I've reinstalled everything from scratch using the Gentoo Printing HOWTO docs.  I've followed all kinds of advice posted since August.  I've farted around with cups for the best part of two days.  But to no avail.  There's not even a single error in the logs at the highest debug level.  To print out, I'm having to reboot into Knoppix or Windows and it's come to the point where I'm just going to have abandon Gentoo.  But what a waste.  I love Gentoo and I can't imagine computing life without Portage, but at the end of the day I *need* a reliable printing subsystem.

----------

## bsolar

Moved from Installing Gentoo.

----------

## fleed

From the logs do you know if it's using ghostscript or gimp-print? That might explain most of the problems you get with quality.

----------

## leej

 *fleed wrote:*   

> From the logs do you know if it's using ghostscript or gimp-print?

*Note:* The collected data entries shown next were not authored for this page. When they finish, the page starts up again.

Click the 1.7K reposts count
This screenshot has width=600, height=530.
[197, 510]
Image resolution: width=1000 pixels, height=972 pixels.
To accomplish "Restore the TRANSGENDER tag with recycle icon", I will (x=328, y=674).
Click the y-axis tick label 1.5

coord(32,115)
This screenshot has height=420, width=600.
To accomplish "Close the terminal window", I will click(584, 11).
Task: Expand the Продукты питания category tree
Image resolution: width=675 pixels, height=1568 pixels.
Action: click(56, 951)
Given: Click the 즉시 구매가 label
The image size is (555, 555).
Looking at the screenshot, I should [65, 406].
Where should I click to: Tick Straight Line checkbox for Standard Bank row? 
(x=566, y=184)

That might explain most of the problems you get with quality.

 

I don't know what you mean.  It's not really a 'quality' issue, as a completed distorted printout issue after occasional world updates.  Somebody somewhere on these forums (can't find the post now) has even posted a scanned copy of a page.

One day perfect.

Next day completely screwed.

Nothing different in the logs.

...just looking for a decent binary distro now.  After using Gentoo for 18 months, I'm surprised to find there aren't any so I'll have to settle for a 'satisfactory' one.  One that doesn't shag the printer setup once a month.

----------

## ikokai

I had a hard time when I installed my epson with cups and gimp-print, so after I installed everything succesfully, I told to gentoo not to update my printer things anymore  :Wink: . And for the world update: I am always really careful with it, if something isn't broken then you don't have to update it.

----------

## fleed

injket support in gentoo is a bit lacking. Luckily I upgraded mine to a cheap and cheerful samsung laser and it's the cat's pyjamas! But I don't think that helps you at all, sorry mate. 

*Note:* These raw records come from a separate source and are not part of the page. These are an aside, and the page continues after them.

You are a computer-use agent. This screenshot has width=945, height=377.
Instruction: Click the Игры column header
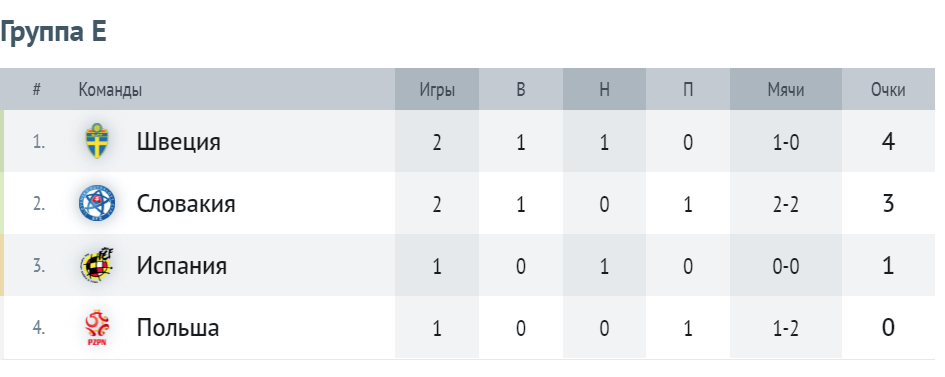437,90
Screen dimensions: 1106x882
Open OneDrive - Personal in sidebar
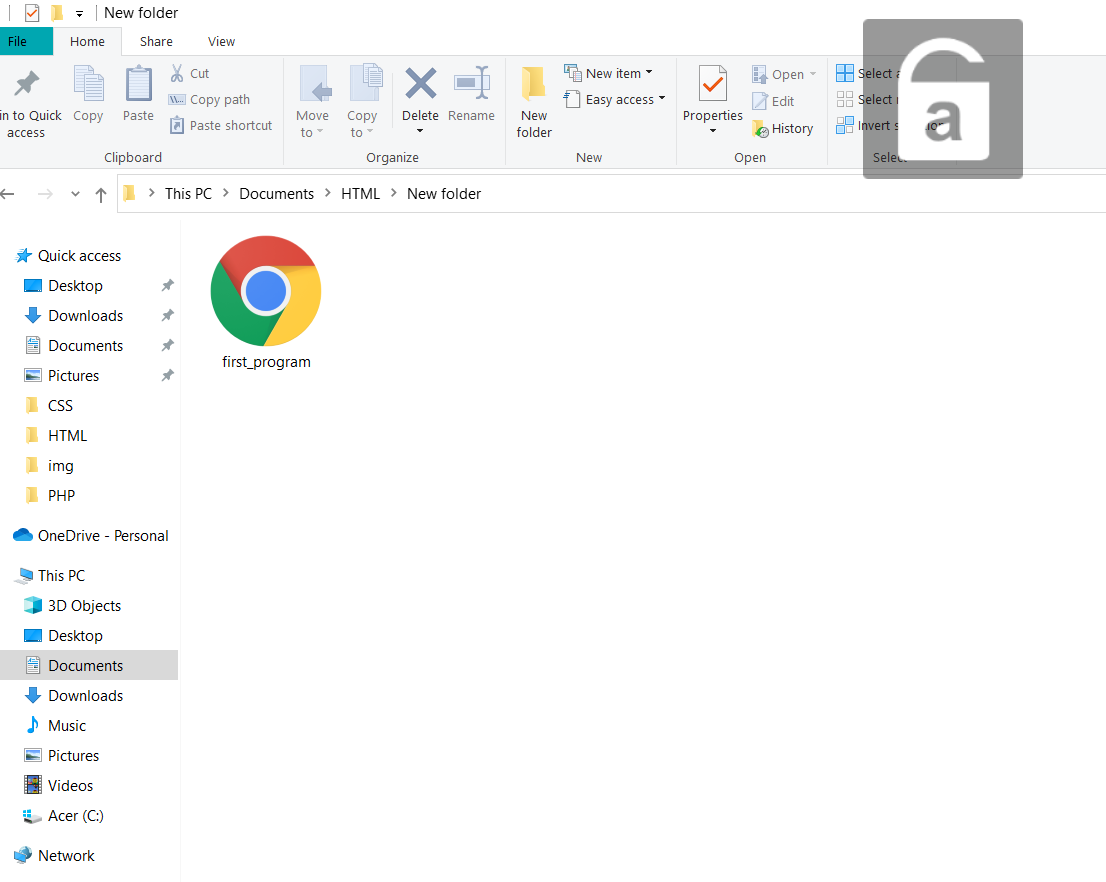tap(102, 535)
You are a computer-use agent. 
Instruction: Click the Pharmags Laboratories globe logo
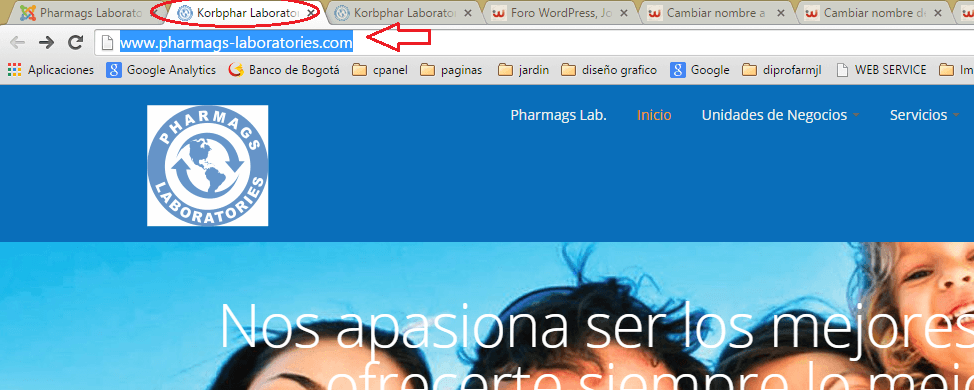click(x=207, y=165)
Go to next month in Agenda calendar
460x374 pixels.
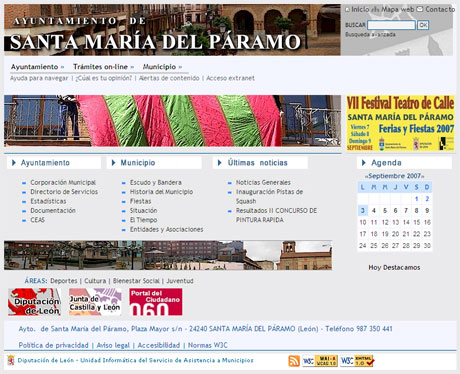pos(422,176)
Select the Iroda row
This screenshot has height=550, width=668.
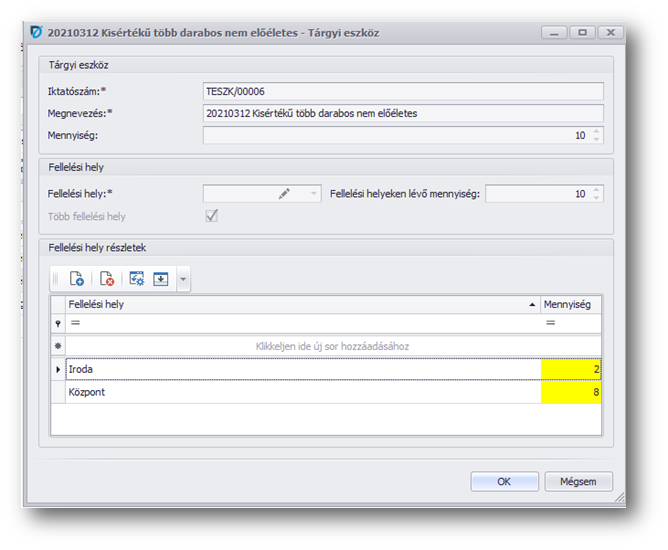300,369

If you're willing to debug the "quality" (or lack thereof) issue, you could try doing what cups is doing manually. Try running the same filter it's using and then try changing the options to the filter until you get something reasonable. Once you get it working save all the steps you had to go through (maybe by posting to this forum!) and whenever you -u world and have a problem, go back and check if the updates changed any of the settings you had modded. I've heard that print quality with inkjets in linux can be better than the native win drivers.

Another thing you could try is to have a look at the linuxprinting.org forums, news server to see if there's anything like what you're seeing there. They're usually very good at helping out, specially for common printers.

Cheers

----------

## dsd

which printer driver are you using?

----------

## incubator

now there is one thing I dont't understand.

A few days ago I asked a suitable printer for linux and I was told epson c82 (inkjet) printers are quite good, but after reading this I suddenly get to hear that inkjet support is lacking?

----------

## derconny

I'm using an Espon C84 and it's working really good. Before that I used an C70 which was working fine too.

So, no problemes here with Epson and Gentoo.

----------

## incubator

well thats  just what I dont understand :s

on linuxprinting.org the c84 is rated as "works mostly" while the stylus Photo 830 is rated as "works perfectly"

so I dont understand why this person has problems with it for so long  :Sad: 

----------

## buckoven

hi there!

got the same problem.

when i first installed gentoo (1.4_rc2, it was) i was unable to get my epson stylus photo 915 working.

upgrading to 1.4 and playing around with cups a bit and voila, my printer worked smoothly.

two weeks ago i did a world update und now it's screwed again.

WAAAAAAAAAAAAAAH!   :Twisted Evil: 

i re-emerged gimp-print and cups, and now i even can't find a driver in the cups config dialog (there has been one before the world update...)

----------